◆ Task brief ◆
Return all the data exactly, keeping the pictures out.

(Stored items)
--

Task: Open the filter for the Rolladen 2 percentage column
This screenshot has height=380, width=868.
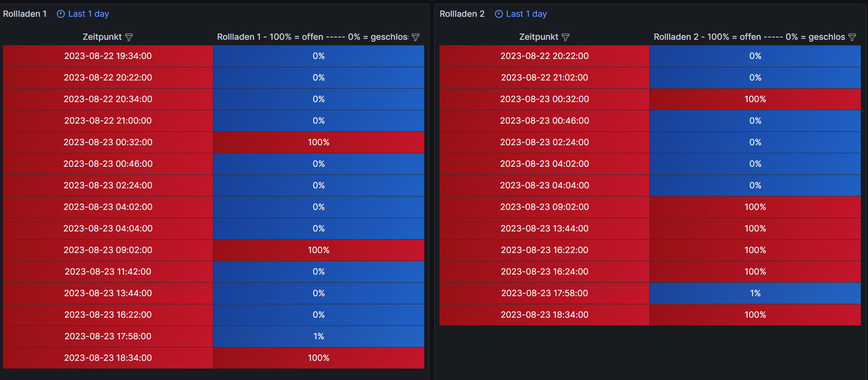Action: 852,37
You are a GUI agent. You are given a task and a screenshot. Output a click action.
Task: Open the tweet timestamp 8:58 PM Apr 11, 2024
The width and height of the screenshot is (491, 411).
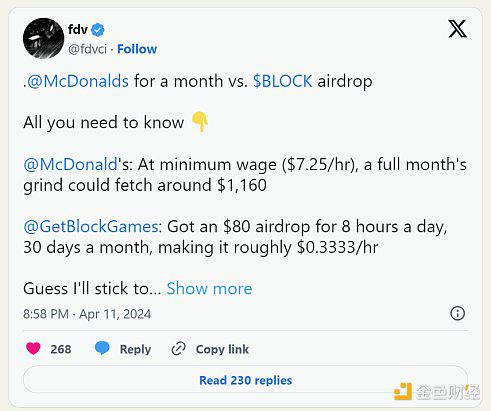coord(87,314)
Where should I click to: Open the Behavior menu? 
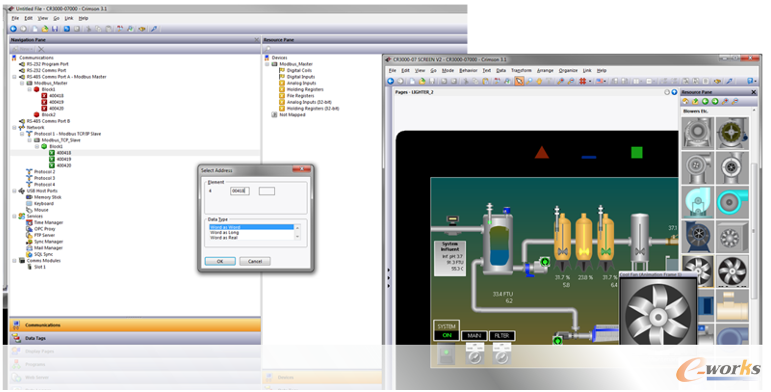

--

◆ Task result ◆
Task: Open the filter for the Rolladen 2 percentage column
This screenshot has height=380, width=868.
Action: 852,37
You are a GUI agent. You are given a task and a screenshot. Output a click action.
Task: Open the tweet timestamp 8:58 PM Apr 11, 2024
The width and height of the screenshot is (491, 411).
coord(87,314)
Where should I click to: Open the Behavior menu? 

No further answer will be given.